Only collect and process data for lawful purposes.

Respect ORCID public visibility settings and applicable privacy obligations.

Do not use public researcher data for spam, harassment, or discriminatory profiling.

FAQ

Why are some ORCID fields empty?

ORCID users control visibility. Empty fields usually mean the researcher did not make that profile section public.

Can this actor access private ORCID data?

No. It only uses public ORCID API responses and does not use OAuth or private credentials.

Which detail depth should I choose?

Use profileOnly for enrichment, activities for affiliation/funding mapping, and works for publication intelligence.

Troubleshooting

If a profile field is empty, the researcher may not have made that field public.

If a search returns few results, try a broader ORCID Lucene query.
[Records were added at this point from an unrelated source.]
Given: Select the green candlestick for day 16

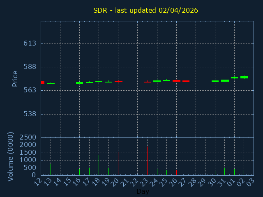Looking at the screenshot, I should [79, 83].
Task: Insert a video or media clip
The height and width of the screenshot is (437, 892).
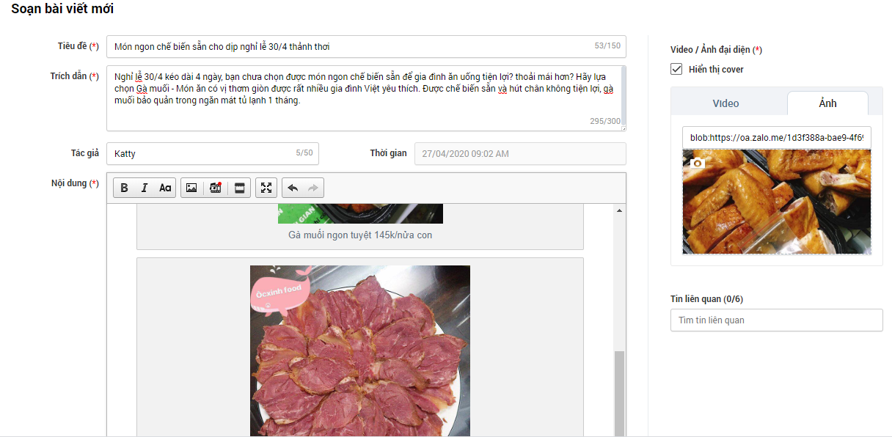Action: 215,188

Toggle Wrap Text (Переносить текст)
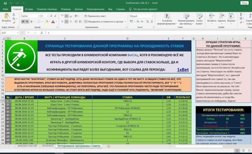pos(95,16)
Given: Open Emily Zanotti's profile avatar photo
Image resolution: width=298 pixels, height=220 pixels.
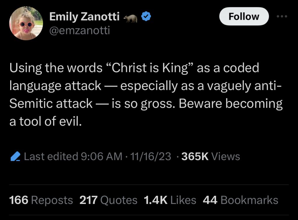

If you receive no results, verify the query syntax in ORCID's public API documentation.

If a run is slow, lower detailDepth or maxItems.

Explore related Automation Lab actors for research and publication workflows.

Dataset columns

The main table view includes ORCID iD, display name, name fields, URL, keywords, countries, counts, last modified date, source, query, detail depth, and fetched timestamp.

Full JSON exports include all nested arrays.

Performance

The actor runs as a lightweight API actor with 256 MB memory.

It uses conservative sequential requests and backoff for HTTP 429 responses.

No proxy is expected for normal ORCID public API usage.

Limits

maxItems is capped at 1000 per run.

The actor saves only records that can be fetched from the public API.

Private ORCID fields are not available.

Changelog

Initial version supports public ORCID search, exact ORCID iD fetches, profile fields, affiliations, funding summaries, and work summaries.